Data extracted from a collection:
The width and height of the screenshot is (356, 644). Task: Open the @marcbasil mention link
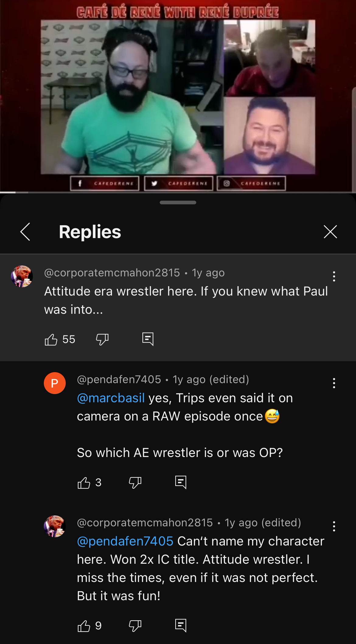coord(111,398)
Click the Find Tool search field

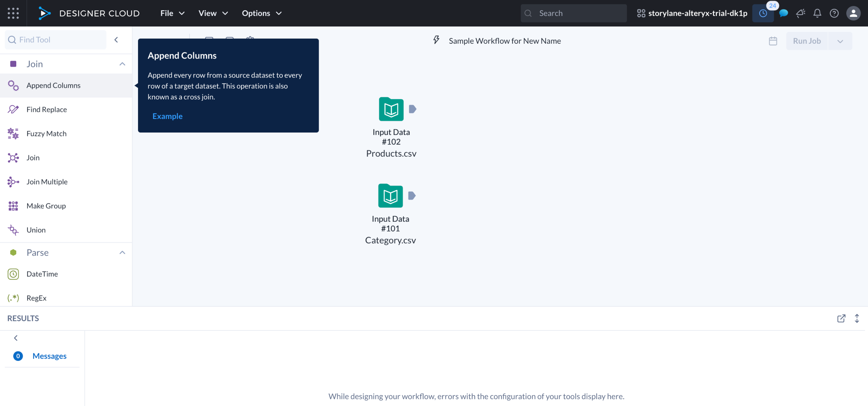pos(56,40)
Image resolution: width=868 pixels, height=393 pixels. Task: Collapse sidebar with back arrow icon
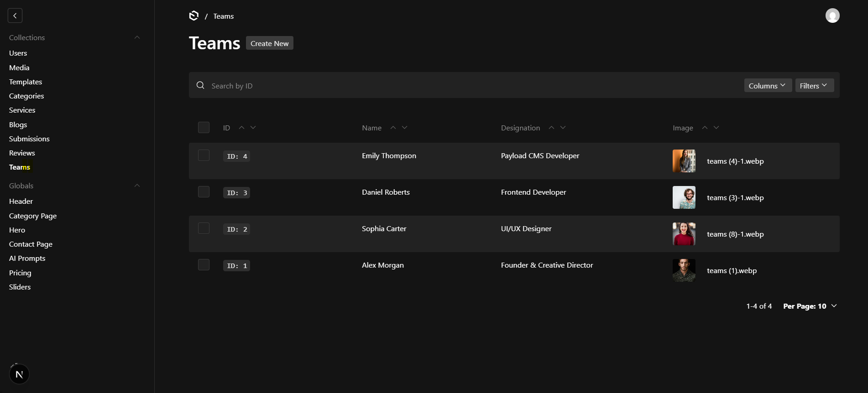15,16
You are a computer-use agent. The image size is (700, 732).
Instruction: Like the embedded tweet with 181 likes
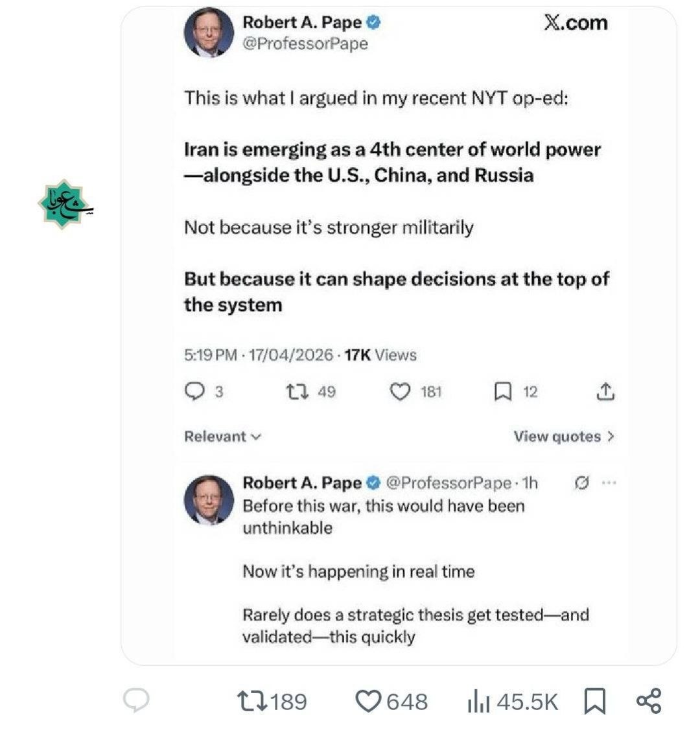400,391
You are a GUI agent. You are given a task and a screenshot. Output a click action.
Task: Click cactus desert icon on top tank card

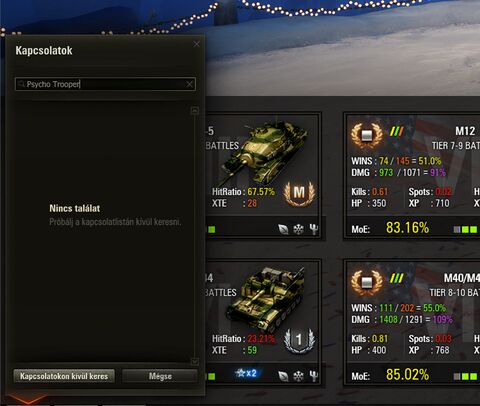313,229
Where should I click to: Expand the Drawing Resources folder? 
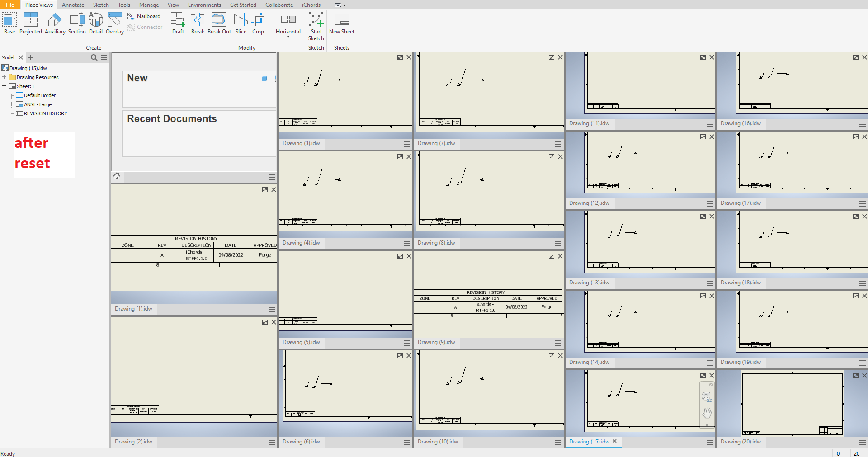(4, 77)
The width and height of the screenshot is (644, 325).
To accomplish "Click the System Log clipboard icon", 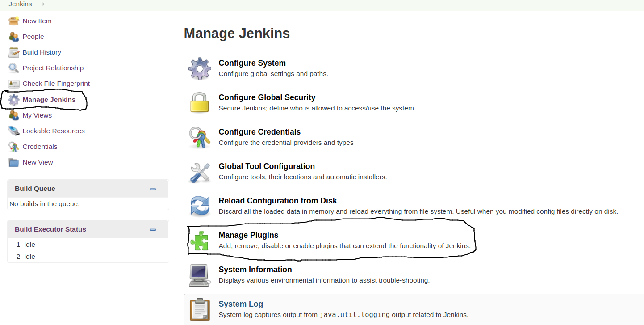I will click(199, 309).
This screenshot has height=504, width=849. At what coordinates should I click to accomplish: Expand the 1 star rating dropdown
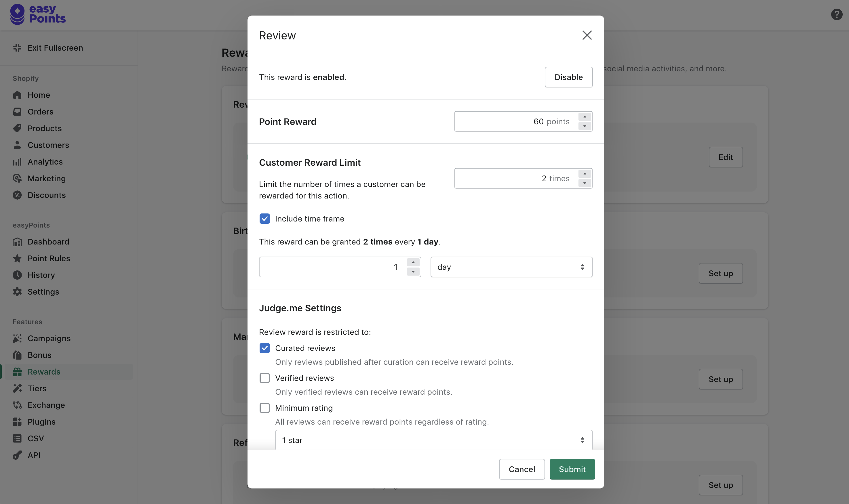(434, 440)
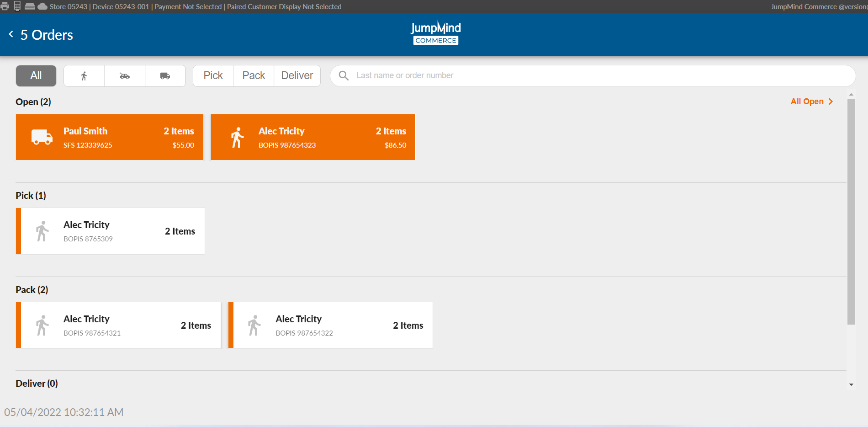The width and height of the screenshot is (868, 427).
Task: Click the mobile device status icon
Action: [x=17, y=6]
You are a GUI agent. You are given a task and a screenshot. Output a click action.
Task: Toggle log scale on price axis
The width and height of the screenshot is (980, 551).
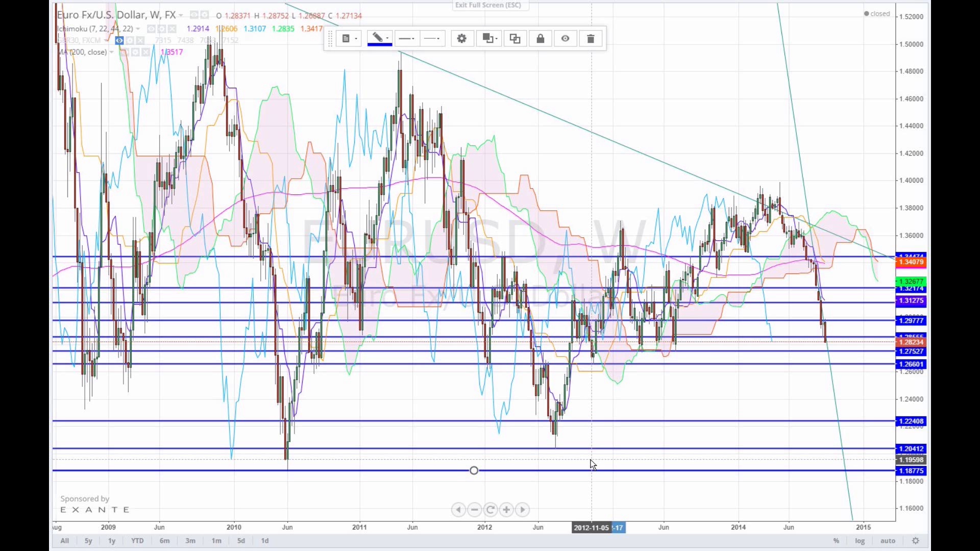tap(860, 541)
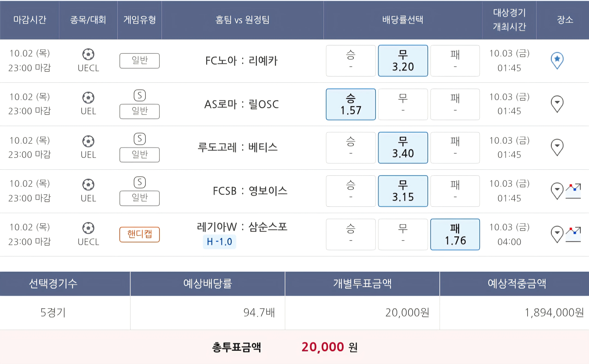Expand the location pin for 루도고레 vs 베티스
Viewport: 589px width, 364px height.
557,147
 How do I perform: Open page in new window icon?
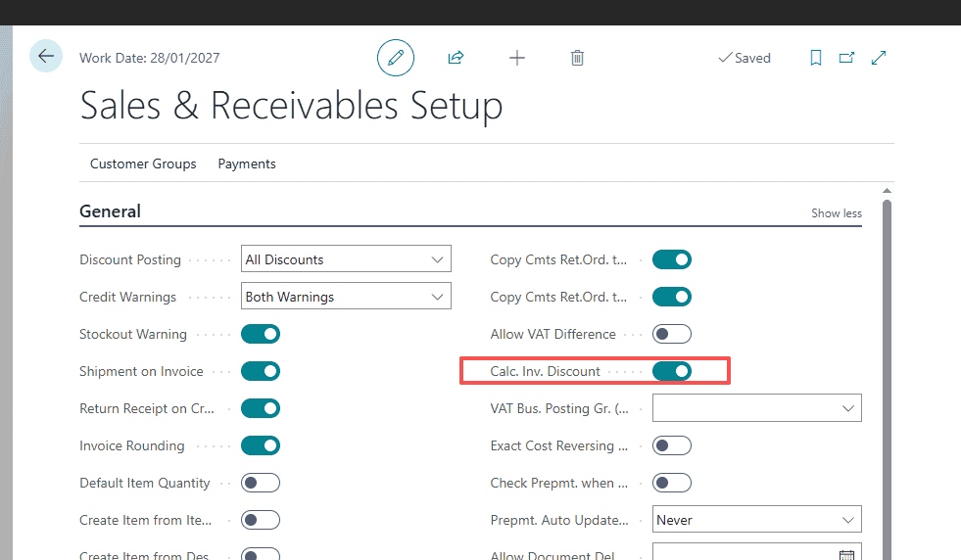[x=846, y=58]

WHAT THE TASK ASKS:
Copy out the lines of the data above word for word, starting at the line that contains "This screenshot has" and ending at the line that contains "Action: [x=17, y=6]", both included. Leave the pictures out.

TASK RESPONSE:
This screenshot has height=504, width=849. At what coordinates should I click to accomplish: Expand the 1 star rating dropdown
(434, 440)
The width and height of the screenshot is (868, 427).
Task: Click the mobile device status icon
Action: [x=17, y=6]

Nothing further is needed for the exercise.